**What needs to be done**
Rewrite the items below as a JSON list of strings, starting at the line containing "Given: Open the user profile avatar icon" and ending at the line containing "click(153, 329)", with both of those lines included. Give one string per line and leave out blank lines.
BEGIN Data for this exercise
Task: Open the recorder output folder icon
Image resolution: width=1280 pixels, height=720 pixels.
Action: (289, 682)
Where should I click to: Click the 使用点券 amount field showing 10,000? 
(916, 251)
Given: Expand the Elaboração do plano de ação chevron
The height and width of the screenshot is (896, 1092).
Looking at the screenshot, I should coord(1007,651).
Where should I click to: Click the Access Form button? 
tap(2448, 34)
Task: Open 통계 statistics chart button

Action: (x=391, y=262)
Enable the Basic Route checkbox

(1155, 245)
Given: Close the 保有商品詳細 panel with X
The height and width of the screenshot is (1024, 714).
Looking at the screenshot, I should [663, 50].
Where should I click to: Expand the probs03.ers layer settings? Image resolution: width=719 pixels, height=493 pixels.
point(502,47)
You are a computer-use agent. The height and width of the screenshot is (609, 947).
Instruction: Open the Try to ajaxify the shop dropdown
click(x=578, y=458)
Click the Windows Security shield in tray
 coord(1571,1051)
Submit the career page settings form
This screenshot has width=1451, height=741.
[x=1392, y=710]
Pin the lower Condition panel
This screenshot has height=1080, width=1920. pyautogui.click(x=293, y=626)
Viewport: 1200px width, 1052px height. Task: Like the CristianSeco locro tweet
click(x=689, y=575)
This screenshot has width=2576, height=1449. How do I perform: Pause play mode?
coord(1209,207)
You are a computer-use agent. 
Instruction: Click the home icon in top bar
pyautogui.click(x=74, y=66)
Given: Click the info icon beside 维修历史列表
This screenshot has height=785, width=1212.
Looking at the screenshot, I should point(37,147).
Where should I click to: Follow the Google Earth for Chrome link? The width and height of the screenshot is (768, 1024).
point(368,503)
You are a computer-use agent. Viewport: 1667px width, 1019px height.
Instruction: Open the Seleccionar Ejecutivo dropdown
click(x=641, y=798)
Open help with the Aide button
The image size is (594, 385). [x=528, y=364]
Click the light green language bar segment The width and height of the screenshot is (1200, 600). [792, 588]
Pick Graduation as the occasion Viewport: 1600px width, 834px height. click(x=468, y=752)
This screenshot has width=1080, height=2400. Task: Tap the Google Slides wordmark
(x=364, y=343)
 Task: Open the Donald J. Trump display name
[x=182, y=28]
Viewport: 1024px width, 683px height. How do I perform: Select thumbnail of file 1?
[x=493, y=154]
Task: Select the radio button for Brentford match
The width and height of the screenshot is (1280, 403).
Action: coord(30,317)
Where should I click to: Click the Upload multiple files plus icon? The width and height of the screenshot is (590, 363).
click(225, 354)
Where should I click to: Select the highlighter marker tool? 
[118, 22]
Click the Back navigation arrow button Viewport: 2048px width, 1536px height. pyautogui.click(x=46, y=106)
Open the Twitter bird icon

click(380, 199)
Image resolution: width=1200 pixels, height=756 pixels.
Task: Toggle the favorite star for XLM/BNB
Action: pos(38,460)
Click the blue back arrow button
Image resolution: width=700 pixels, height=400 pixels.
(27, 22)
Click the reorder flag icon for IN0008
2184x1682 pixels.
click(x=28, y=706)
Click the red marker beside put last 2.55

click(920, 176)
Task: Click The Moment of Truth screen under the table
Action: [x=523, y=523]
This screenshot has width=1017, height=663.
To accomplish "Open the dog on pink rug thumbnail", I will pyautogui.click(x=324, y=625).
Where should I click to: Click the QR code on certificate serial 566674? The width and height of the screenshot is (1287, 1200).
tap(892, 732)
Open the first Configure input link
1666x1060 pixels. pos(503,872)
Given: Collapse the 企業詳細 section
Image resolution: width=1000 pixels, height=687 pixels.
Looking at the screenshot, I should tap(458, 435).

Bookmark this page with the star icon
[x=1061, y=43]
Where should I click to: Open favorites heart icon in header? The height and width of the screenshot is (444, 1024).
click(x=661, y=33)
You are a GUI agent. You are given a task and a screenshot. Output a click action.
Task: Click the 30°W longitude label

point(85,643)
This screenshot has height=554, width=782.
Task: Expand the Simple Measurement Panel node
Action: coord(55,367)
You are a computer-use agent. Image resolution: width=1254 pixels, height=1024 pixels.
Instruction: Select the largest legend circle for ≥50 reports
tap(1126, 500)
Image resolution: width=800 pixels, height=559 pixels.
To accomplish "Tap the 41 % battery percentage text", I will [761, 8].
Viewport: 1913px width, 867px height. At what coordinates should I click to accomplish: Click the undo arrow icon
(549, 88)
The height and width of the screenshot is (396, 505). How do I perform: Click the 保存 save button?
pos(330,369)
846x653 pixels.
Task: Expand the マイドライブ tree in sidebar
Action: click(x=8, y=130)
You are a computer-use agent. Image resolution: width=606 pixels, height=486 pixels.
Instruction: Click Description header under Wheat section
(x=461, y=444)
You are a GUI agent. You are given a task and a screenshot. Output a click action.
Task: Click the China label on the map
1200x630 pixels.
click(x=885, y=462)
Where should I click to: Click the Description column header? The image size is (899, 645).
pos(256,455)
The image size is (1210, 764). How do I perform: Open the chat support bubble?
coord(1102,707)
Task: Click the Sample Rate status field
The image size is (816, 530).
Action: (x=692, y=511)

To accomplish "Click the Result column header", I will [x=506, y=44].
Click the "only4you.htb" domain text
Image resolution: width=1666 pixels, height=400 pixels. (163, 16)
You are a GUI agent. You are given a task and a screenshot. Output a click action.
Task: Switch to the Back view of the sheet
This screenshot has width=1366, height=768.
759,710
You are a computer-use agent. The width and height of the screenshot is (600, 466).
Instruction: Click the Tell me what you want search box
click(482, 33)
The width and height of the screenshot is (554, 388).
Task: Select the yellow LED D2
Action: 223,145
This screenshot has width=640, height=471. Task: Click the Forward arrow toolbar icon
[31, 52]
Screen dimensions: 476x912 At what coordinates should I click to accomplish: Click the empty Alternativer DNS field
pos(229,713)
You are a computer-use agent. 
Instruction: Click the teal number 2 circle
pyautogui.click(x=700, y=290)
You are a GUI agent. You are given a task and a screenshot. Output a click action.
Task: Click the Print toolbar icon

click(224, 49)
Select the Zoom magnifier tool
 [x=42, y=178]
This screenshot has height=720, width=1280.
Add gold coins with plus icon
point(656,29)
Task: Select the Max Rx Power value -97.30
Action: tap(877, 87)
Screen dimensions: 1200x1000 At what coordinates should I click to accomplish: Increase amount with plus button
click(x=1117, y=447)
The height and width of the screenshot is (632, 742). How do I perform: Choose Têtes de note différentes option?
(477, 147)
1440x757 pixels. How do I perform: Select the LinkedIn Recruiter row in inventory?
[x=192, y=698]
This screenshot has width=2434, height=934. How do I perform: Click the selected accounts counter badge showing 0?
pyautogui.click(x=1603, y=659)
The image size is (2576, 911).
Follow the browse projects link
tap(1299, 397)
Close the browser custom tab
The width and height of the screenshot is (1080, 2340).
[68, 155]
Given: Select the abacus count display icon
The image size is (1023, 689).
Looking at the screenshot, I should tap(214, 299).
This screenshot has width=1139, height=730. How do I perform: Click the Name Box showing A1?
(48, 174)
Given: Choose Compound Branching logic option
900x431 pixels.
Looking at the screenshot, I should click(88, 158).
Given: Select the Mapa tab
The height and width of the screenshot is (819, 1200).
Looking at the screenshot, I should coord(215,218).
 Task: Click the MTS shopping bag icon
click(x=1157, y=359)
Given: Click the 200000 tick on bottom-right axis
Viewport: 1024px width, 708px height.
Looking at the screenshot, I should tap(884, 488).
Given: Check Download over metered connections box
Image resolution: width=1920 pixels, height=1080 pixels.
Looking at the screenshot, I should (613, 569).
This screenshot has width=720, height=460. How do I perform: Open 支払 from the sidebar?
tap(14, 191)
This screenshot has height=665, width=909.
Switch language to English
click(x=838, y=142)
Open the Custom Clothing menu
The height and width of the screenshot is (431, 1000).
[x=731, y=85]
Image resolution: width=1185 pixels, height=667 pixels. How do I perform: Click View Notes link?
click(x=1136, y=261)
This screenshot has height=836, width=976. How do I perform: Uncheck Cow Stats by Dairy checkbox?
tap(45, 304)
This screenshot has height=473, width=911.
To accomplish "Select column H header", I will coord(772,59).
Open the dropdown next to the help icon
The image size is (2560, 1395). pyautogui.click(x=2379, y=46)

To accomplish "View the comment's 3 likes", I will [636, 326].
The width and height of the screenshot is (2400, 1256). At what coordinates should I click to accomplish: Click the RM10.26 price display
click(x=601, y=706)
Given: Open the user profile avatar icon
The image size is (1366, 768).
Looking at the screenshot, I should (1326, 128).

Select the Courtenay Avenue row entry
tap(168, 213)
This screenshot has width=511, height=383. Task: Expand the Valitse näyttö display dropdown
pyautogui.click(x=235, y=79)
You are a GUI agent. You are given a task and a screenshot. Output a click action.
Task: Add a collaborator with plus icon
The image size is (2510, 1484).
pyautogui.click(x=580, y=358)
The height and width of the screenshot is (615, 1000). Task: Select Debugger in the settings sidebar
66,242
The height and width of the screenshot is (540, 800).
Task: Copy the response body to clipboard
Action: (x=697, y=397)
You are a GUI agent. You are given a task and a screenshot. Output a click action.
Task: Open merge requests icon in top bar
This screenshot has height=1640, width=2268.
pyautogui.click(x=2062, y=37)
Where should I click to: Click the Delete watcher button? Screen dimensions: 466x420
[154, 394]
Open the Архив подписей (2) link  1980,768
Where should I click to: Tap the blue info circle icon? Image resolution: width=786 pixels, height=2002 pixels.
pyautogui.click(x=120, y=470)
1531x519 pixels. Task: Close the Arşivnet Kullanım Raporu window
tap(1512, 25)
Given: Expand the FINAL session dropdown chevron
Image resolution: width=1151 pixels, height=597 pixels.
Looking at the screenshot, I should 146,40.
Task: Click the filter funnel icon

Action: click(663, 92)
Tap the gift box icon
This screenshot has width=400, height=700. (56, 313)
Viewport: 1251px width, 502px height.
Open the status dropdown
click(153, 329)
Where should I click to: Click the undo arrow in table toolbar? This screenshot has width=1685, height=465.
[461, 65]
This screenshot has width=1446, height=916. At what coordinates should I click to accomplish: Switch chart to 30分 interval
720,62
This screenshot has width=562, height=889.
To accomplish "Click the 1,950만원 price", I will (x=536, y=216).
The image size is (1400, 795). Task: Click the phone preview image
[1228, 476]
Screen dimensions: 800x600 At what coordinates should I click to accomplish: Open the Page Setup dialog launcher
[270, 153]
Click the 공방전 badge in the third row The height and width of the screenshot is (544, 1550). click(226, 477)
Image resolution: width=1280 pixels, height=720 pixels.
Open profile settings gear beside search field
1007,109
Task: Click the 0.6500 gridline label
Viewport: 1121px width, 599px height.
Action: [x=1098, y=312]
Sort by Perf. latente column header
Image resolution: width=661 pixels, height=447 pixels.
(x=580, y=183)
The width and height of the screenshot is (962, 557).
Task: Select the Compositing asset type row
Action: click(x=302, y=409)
END Data for this exercise
**Exercise solution**
[
  "Given: Open the user profile avatar icon",
  "The image size is (1366, 768).",
  "Looking at the screenshot, I should (1326, 128).",
  "Select the Courtenay Avenue row entry",
  "tap(168, 213)",
  "This screenshot has width=511, height=383. Task: Expand the Valitse näyttö display dropdown",
  "pyautogui.click(x=235, y=79)",
  "You are a GUI agent. You are given a task and a screenshot. Output a click action.",
  "Task: Add a collaborator with plus icon",
  "The image size is (2510, 1484).",
  "pyautogui.click(x=580, y=358)",
  "The height and width of the screenshot is (615, 1000). Task: Select Debugger in the settings sidebar",
  "66,242",
  "The height and width of the screenshot is (540, 800).",
  "Task: Copy the response body to clipboard",
  "Action: (x=697, y=397)",
  "You are a GUI agent. You are given a task and a screenshot. Output a click action.",
  "Task: Open merge requests icon in top bar",
  "This screenshot has height=1640, width=2268.",
  "pyautogui.click(x=2062, y=37)",
  "Where should I click to: Click the Delete watcher button? Screen dimensions: 466x420",
  "[154, 394]",
  "Open the Архив подписей (2) link  1980,768",
  "Where should I click to: Tap the blue info circle icon? Image resolution: width=786 pixels, height=2002 pixels.",
  "pyautogui.click(x=120, y=470)",
  "1531x519 pixels. Task: Close the Arşivnet Kullanım Raporu window",
  "tap(1512, 25)",
  "Given: Expand the FINAL session dropdown chevron",
  "Image resolution: width=1151 pixels, height=597 pixels.",
  "Looking at the screenshot, I should 146,40.",
  "Task: Click the filter funnel icon",
  "Action: click(663, 92)",
  "Tap the gift box icon",
  "This screenshot has width=400, height=700. (56, 313)",
  "Viewport: 1251px width, 502px height.",
  "Open the status dropdown",
  "click(153, 329)"
]